Comment 17 Carlos Antonio Gomez 2005-05-12 16:25:57 UTC
hi larry:
my server has 512 MB of ram and 1 GB of swap,  perhaps I can increase to 1 GB 
of ram an 2 GB of ram.
most used: 
  is mail server (postfix + mailman, 1200 users) and a 99% of the users of the 
lists are local.  It has activated quotas and has  HORDE like web client .  
Little used:
vsftp, samba ,dns secondary

The hanging of the server is happening whether mail is sent to the small
or large lists.  

uname output
Linux ceis.cujae.edu.cu 2.4.21-27.0.2.EL #1 Wed Jan 19 02:20:34 GMT 2005 i686 
i686 i386 GNU/Linux

sorry larry, i dont speak english but attempt to communicate

regards 
   Carlos A

Comment 18 Carlos Antonio Gomez 2005-05-12 16:28:52 UTC
sorry I meant to say 2 GB  of SWAP.


Comment 19 Carlos Antonio Gomez 2005-05-12 16:38:27 UTC
I tapeworm redhat 7.3 with 256 MB of RAM and 1,7 GHZ(actualmente 2,8 GHZ) with 
the same amount of users and services and worked perfectly.  When i migrate 
began the problem

Comment 20 Larry Woodman 2005-05-12 17:02:56 UTC
Carlos, your system needs more RAM or swap.  The total anonymous memory is
exceeding RAM+swap, thats why the system is hanging/OOM killing.  

Larry


Comment 21 Carlos Antonio Gomez 2005-05-12 18:20:54 UTC
larry, but the kernel does not have to prevent that the system dies.
why with the 7,3 it worked to me perfectly?
and what you expressed in "Comment #5 From Larry Woodman (lwoodman)  
on 2005-02-07 11:53 EST [reply]" in it bug

thk and regards

Carlos

Comment 22 Albert Graham 2005-05-20 10:32:44 UTC
Larry, can you cross ref bug
https://bugzilla.redhat.com/bugzilla/show_bug.cgi?id=158075 with this bug please.

Thank you.

Albert Graham.


Comment 23 Larry Woodman 2006-12-08 13:46:29 UTC
Is this bug still occurring after you increase the system size in terms of
memory and swap space?  This system simply used all RAM ans swap space so it OOM
killed a process.

Larry Woodman


Comment 24 Carlos Antonio Gomez 2006-12-08 22:06:05 UTC
Hi Larry
	
At this time i dont have RAM to put and the system hang three and four time
every day. I cant increase the swap espace?
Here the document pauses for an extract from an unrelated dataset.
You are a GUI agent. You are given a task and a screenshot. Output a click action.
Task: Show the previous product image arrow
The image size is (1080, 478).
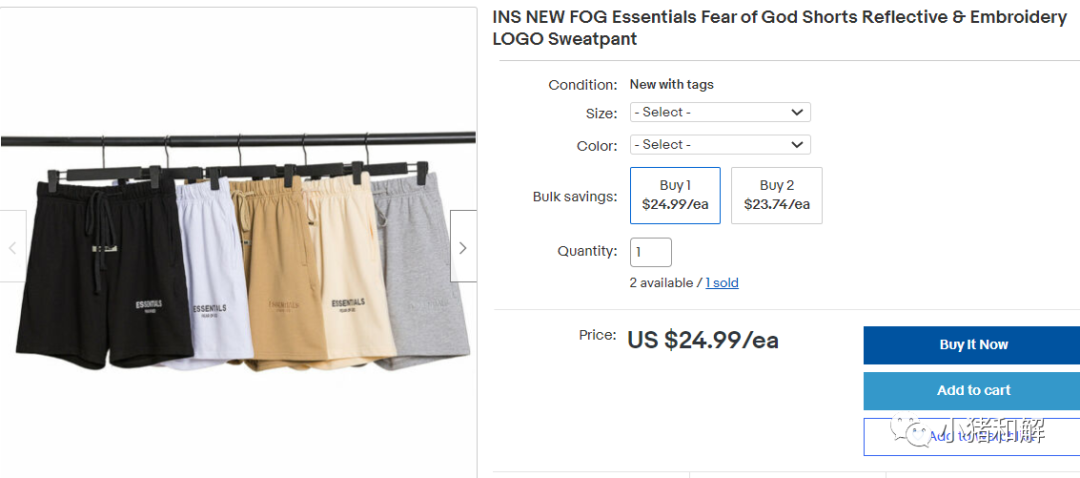pyautogui.click(x=12, y=247)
I have Linux ceis.cujae.edu.cu 2.4.21-27.0.2.EL #1 Wed Jan 19 02:20:34 GMT 2005
i686 i686 i386 GNU/Linux


Comment 25 RHEL Program Management 2007-10-19 19:09:34 UTC
This bug is filed against RHEL 3, which is in maintenance phase.
During the maintenance phase, only security errata and select mission
critical bug fixes will be released for enterprise products. Since
this bug does not meet that criteria, it is now being closed.
 
For more information of the RHEL errata support policy, please visit:
http://www.redhat.com/security/updates/errata/
 
If you feel this bug is indeed mission critical, please contact your
support representative. You may be asked to provide detailed
information on how this bug is affecting you.